Bagaimana kesan mereka terhadap pidato Presiden itu? "Presiden
memberikan tempat yang penting sekali bagi agama dalam
pembangunan", ujar seorang utusan dari Sulawesi. Sekalipun ada
juga disinggung tentang"kerukunan hidup antar umat beragama"
yang oleh utusan dari Sulawesi itu dirasakan sebagai ditujukan
ke alamat gereja Kristen. Maklumlah, forum itu merupakan forum
tertinggi dalam lingkungan gereja-gereja Kristen. "Ini MPR
kami", ucap seorang staf BPII (Badan Pengurus Harian) DGI. Forum
tertinggi, di mana kesediaan Presiden Soeharto memberikan
kata-sambutan rupanya diperkirakan merupakan "penawar hati" bagi
umat Kristen yang gagal menjadi tuan rumah Sidang Raya DGD
(Dewan Gereja-Gereja Sedunia) Nopember 1975.

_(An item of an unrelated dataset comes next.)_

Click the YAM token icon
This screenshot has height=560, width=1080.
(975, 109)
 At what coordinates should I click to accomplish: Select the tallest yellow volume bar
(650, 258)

"Penyiaran agama jangan sampai mengganggu ketenteraman
masyarakat", kata Presiden dalam sambutannya itu. "Usaha untuk
memperbanyak pengikut dan mendirikan tempat-tempat ibadah,
jangan sampai menimbulkan kegoncangan dalam masyarakat". Dan
khusus berbicara tentang "bantuan luar negeri untuk
kelompok-kelompok agama", Presiden menghendaki supaya itu
dilakukan melalui Pemerintah. Maksudnya "untuk menjaga agar
bantuan itu dapat digunakan setepat-tepatnya". Itu semuana
perlu diperingatkan, sebab "pembangunan mustahil akan berhasil
jika tidak ada kerukunan hidup antara umat beragama", kata
Presiden mengakhiri sambutannya yang hanya 6 halaman folio itu.

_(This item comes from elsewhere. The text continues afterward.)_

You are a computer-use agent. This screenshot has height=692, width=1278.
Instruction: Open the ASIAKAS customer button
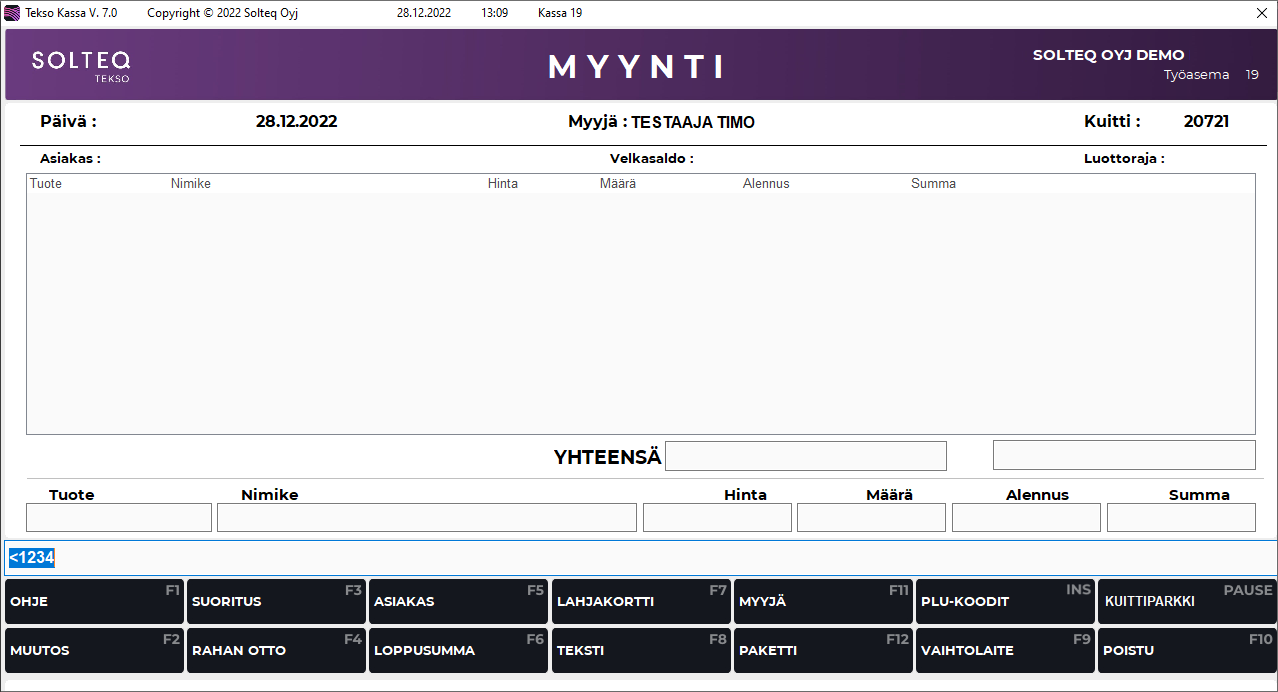click(x=458, y=601)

Berbeda halnya dengan banyak peserta yang masih sulit menyimak
istilah-istilah Kepala Negara seperti "sosialisme religius" dan
"tepo seliro", para pengurus DGI sendiri tampak tenang. Namun
mereka khawatir, bahwa kegiatan dakwah dan ibadah Kristen --
yang memang banyak disokong oleh bantuan luar negeri -- nantinya
akan ditarik lebih jauh. Yakni ke arah pemeliharaan jumlah
pemeluk masing-masing agama yang ada sekarang di lndonesia,
tanpa memungkinkan perpindahan dari satu agama ke agama lain.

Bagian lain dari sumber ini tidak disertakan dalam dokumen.